Maud (Isabelle Huppert) is a film director who, on an ordinary morning, suffers from a brain hemorrhage. The initial passages of the film emphasize the clinical approach to her rehabilitation. She’s essentially alone during these periods, slowly attempting to regain her faculties. Breillat highlights the physically dilapidating affects of her hemorrhage, as Maud’s hand hangs limply in a fist. Breillat closes in on the image of Maud’s hand as her other hand lifts each finger, one by one, only for her limp hand to return to its now default fist status. It’s an image that’s reflective of Maud’s newfound physical state, whereby the process of mobility demand a new, more taxing, procedure. The potent imagery is only reinforced by Huppert’s physically demanding performance. To say she’s convincing would be an understatement, as Huppert embodies the role and all of the physical demands associated with it.
Maud’s recovery comes at a time where she is renovating her home and taking on a new project. Following some channel surfing, she encounters the charismatic Vilko (Kool Chen) who shares his story about his recent incarceration for conning people out of their money. Interested in his screen presence and story, Maud decides to cast him in a role for her new film. But their interactions grow increasingly frequent and intimate until it becomes clear that the two have developed dependence for one another.
From there, the film enters a dialogue on the nature of transactions. Is one subservient to the other? Maud’s handicap may suggest that she is victimized by Vilko’s perpetual requests for money. But is she not an active participant by relying on Vilko? Vilko is constantly servicing Maud, never one to shrug off her requests and perpetually a source of conversation. In her world, where her familial interactions are infrequent and her own body has betrayed her, Vilko symbolizes a constant - he will call her every morning, he will be there to see her, and he’s not one to treat her as if she is handicapped.

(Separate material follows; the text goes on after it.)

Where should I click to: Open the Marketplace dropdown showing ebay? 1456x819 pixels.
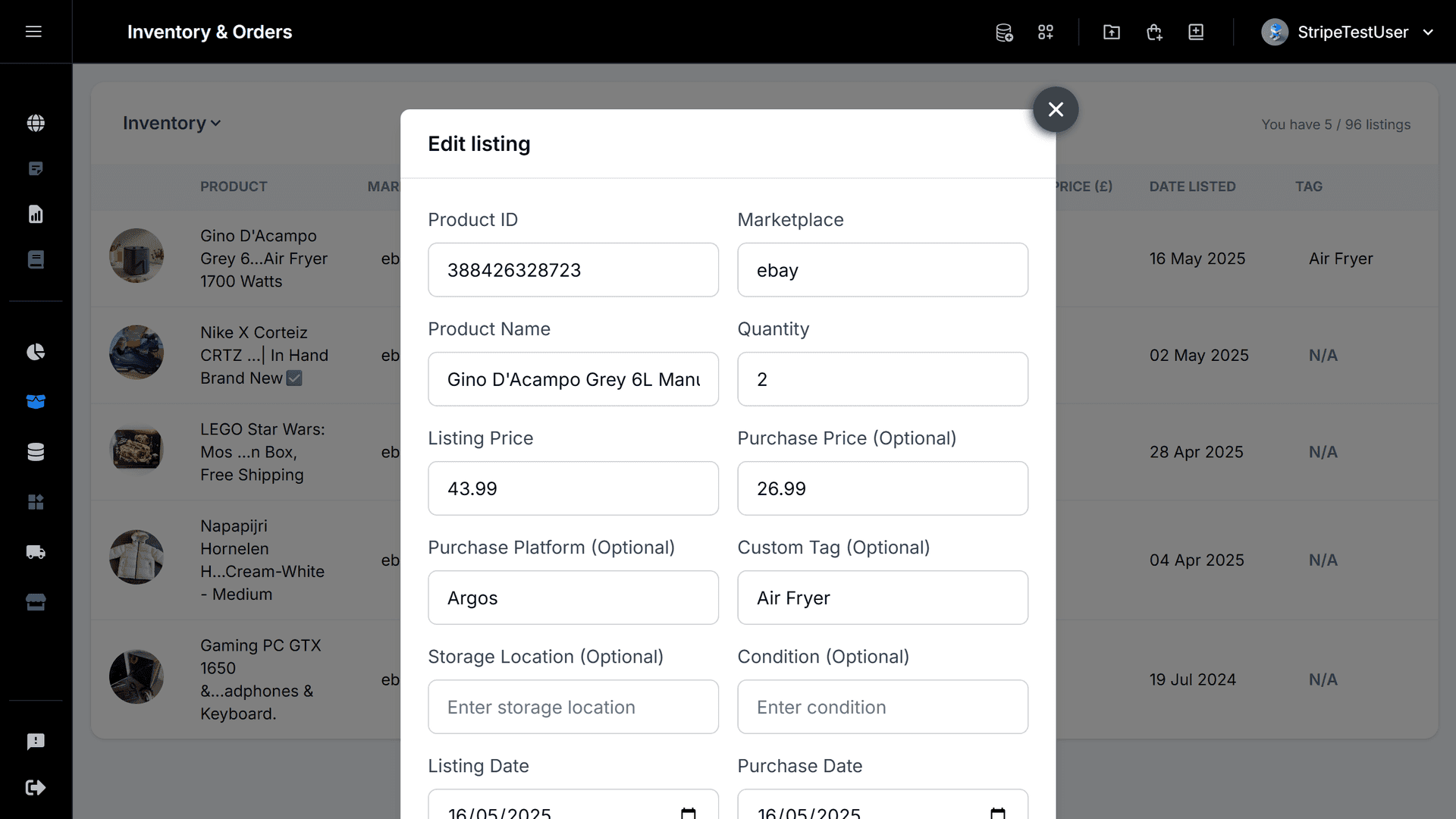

Yet Vilko does use her for money. The once opulent woman is left without a cent and in the film’s cold conclusion, Maud is left to defend her actions to her family. Breillat is not one to offer a clear conclusion, though she comes reasonably close when tightening her focus on Maud as she utters “It was me, and it wasn’t me”. Aware of the social contract she engaged in, Maud’s action were indeed the result of an abuse of weakness, with that weakness, to be more specific, being her loneliness. That sentiment strikes me as resoundingly clear as Huppert’s consternated face responds to the glares of her fitful children - the steely gaze of a woman who had lost everything well before she was conned out of her money.